[Work required] All of the data that follows should be retyped exactly as it appears.

----------------

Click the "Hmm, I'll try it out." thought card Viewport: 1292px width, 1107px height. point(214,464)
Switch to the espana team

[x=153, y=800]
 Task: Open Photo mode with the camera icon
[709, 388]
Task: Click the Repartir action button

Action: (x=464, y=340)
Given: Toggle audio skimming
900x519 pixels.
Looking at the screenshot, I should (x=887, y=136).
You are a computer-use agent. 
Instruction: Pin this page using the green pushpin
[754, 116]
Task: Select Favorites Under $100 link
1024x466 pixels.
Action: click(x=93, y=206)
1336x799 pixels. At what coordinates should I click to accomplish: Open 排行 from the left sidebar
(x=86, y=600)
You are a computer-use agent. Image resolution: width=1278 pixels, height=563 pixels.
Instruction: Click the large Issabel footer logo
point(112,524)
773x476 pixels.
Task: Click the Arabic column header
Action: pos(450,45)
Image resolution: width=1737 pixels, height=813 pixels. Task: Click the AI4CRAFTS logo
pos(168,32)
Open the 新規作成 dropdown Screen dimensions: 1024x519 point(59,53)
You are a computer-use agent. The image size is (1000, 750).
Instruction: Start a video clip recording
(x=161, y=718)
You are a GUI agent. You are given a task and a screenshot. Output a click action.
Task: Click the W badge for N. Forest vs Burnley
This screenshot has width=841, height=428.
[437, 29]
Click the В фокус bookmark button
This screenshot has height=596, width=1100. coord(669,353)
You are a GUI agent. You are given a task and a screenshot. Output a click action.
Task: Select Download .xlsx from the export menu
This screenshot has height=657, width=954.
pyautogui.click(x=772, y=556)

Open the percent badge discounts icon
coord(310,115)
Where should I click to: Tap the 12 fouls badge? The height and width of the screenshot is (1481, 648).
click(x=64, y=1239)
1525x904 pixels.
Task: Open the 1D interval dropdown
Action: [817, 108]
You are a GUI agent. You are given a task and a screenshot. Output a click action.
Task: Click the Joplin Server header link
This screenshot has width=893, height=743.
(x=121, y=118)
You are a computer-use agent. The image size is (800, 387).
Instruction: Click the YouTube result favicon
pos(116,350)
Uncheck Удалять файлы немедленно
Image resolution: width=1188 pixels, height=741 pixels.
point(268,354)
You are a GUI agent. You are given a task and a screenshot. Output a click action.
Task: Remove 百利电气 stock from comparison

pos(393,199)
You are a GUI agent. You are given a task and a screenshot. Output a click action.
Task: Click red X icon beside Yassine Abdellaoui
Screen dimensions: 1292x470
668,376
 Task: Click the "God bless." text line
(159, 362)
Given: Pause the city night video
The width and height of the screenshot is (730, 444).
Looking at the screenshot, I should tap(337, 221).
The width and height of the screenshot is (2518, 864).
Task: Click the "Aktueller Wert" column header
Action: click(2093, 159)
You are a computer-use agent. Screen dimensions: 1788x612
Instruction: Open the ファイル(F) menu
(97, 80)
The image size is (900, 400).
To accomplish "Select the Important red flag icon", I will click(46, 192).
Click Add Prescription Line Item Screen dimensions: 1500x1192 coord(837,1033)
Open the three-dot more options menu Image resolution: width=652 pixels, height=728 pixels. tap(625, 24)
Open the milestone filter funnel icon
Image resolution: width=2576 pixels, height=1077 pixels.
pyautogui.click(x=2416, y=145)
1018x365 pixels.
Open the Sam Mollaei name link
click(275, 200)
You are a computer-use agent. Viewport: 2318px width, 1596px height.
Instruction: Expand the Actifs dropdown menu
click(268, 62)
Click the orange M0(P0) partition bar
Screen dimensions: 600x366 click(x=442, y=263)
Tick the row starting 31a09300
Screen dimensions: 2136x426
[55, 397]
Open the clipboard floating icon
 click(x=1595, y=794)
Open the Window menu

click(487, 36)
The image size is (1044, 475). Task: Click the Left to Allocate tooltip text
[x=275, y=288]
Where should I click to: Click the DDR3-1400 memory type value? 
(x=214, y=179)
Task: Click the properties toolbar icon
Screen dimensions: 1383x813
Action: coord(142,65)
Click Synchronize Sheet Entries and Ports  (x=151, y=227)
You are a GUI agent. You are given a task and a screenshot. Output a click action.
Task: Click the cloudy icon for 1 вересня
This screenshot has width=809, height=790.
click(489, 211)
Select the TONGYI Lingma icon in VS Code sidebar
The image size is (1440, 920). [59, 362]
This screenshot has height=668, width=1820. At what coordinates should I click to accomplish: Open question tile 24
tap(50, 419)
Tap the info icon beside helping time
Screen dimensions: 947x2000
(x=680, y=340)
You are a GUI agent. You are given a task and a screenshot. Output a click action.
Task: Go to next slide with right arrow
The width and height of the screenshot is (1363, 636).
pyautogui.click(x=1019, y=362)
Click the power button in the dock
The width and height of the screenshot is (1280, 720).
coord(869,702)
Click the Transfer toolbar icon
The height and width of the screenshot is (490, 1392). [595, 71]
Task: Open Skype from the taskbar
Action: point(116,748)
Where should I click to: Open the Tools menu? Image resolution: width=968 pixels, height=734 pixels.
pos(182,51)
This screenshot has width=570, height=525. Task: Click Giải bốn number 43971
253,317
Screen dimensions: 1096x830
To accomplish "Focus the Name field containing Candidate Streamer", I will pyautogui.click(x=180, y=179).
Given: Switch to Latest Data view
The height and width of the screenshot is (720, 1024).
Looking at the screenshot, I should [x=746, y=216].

----------------

[Output of the exercise]
Click the "Hmm, I'll try it out." thought card Viewport: 1292px width, 1107px height. point(214,464)
Switch to the espana team

[x=153, y=800]
 Task: Open Photo mode with the camera icon
[709, 388]
Task: Click the Repartir action button

Action: (x=464, y=340)
Given: Toggle audio skimming
900x519 pixels.
Looking at the screenshot, I should (x=887, y=136).
You are a computer-use agent. 
Instruction: Pin this page using the green pushpin
[754, 116]
Task: Select Favorites Under $100 link
1024x466 pixels.
Action: click(x=93, y=206)
1336x799 pixels. At what coordinates should I click to accomplish: Open 排行 from the left sidebar
(x=86, y=600)
You are a computer-use agent. Image resolution: width=1278 pixels, height=563 pixels.
Instruction: Click the large Issabel footer logo
point(112,524)
773x476 pixels.
Task: Click the Arabic column header
Action: pos(450,45)
Image resolution: width=1737 pixels, height=813 pixels. Task: Click the AI4CRAFTS logo
pos(168,32)
Open the 新規作成 dropdown Screen dimensions: 1024x519 point(59,53)
You are a computer-use agent. The image size is (1000, 750).
Instruction: Start a video clip recording
(x=161, y=718)
You are a GUI agent. You are given a task and a screenshot. Output a click action.
Task: Click the W badge for N. Forest vs Burnley
This screenshot has width=841, height=428.
[437, 29]
Click the В фокус bookmark button
This screenshot has height=596, width=1100. coord(669,353)
You are a GUI agent. You are given a task and a screenshot. Output a click action.
Task: Select Download .xlsx from the export menu
This screenshot has height=657, width=954.
pyautogui.click(x=772, y=556)

Open the percent badge discounts icon
coord(310,115)
Where should I click to: Tap the 12 fouls badge? The height and width of the screenshot is (1481, 648).
click(x=64, y=1239)
1525x904 pixels.
Task: Open the 1D interval dropdown
Action: [817, 108]
You are a GUI agent. You are given a task and a screenshot. Output a click action.
Task: Click the Joplin Server header link
This screenshot has width=893, height=743.
(x=121, y=118)
You are a computer-use agent. The image size is (800, 387).
Instruction: Click the YouTube result favicon
pos(116,350)
Uncheck Удалять файлы немедленно
Image resolution: width=1188 pixels, height=741 pixels.
point(268,354)
You are a GUI agent. You are given a task and a screenshot. Output a click action.
Task: Remove 百利电气 stock from comparison

pos(393,199)
You are a GUI agent. You are given a task and a screenshot. Output a click action.
Task: Click red X icon beside Yassine Abdellaoui
Screen dimensions: 1292x470
668,376
 Task: Click the "God bless." text line
(159, 362)
Given: Pause the city night video
The width and height of the screenshot is (730, 444).
Looking at the screenshot, I should tap(337, 221).
The width and height of the screenshot is (2518, 864).
Task: Click the "Aktueller Wert" column header
Action: click(2093, 159)
You are a computer-use agent. Screen dimensions: 1788x612
Instruction: Open the ファイル(F) menu
(97, 80)
The image size is (900, 400).
To accomplish "Select the Important red flag icon", I will click(46, 192).
Click Add Prescription Line Item Screen dimensions: 1500x1192 coord(837,1033)
Open the three-dot more options menu Image resolution: width=652 pixels, height=728 pixels. tap(625, 24)
Open the milestone filter funnel icon
Image resolution: width=2576 pixels, height=1077 pixels.
pyautogui.click(x=2416, y=145)
1018x365 pixels.
Open the Sam Mollaei name link
click(275, 200)
You are a computer-use agent. Viewport: 2318px width, 1596px height.
Instruction: Expand the Actifs dropdown menu
click(268, 62)
Click the orange M0(P0) partition bar
Screen dimensions: 600x366 click(x=442, y=263)
Tick the row starting 31a09300
Screen dimensions: 2136x426
[55, 397]
Open the clipboard floating icon
 click(x=1595, y=794)
Open the Window menu

click(487, 36)
The image size is (1044, 475). Task: Click the Left to Allocate tooltip text
[x=275, y=288]
Where should I click to: Click the DDR3-1400 memory type value? 
(x=214, y=179)
Task: Click the properties toolbar icon
Screen dimensions: 1383x813
Action: coord(142,65)
Click Synchronize Sheet Entries and Ports  (x=151, y=227)
You are a GUI agent. You are given a task and a screenshot. Output a click action.
Task: Click the cloudy icon for 1 вересня
This screenshot has width=809, height=790.
click(489, 211)
Select the TONGYI Lingma icon in VS Code sidebar
The image size is (1440, 920). [59, 362]
This screenshot has height=668, width=1820. At what coordinates should I click to accomplish: Open question tile 24
tap(50, 419)
Tap the info icon beside helping time
Screen dimensions: 947x2000
(x=680, y=340)
You are a GUI agent. You are given a task and a screenshot. Output a click action.
Task: Go to next slide with right arrow
The width and height of the screenshot is (1363, 636).
pyautogui.click(x=1019, y=362)
Click the power button in the dock
The width and height of the screenshot is (1280, 720).
coord(869,702)
Click the Transfer toolbar icon
The height and width of the screenshot is (490, 1392). [595, 71]
Task: Open Skype from the taskbar
Action: point(116,748)
Where should I click to: Open the Tools menu? Image resolution: width=968 pixels, height=734 pixels.
pos(182,51)
This screenshot has width=570, height=525. Task: Click Giải bốn number 43971
253,317
Screen dimensions: 1096x830
To accomplish "Focus the Name field containing Candidate Streamer", I will pyautogui.click(x=180, y=179).
Given: Switch to Latest Data view
The height and width of the screenshot is (720, 1024).
Looking at the screenshot, I should [x=746, y=216].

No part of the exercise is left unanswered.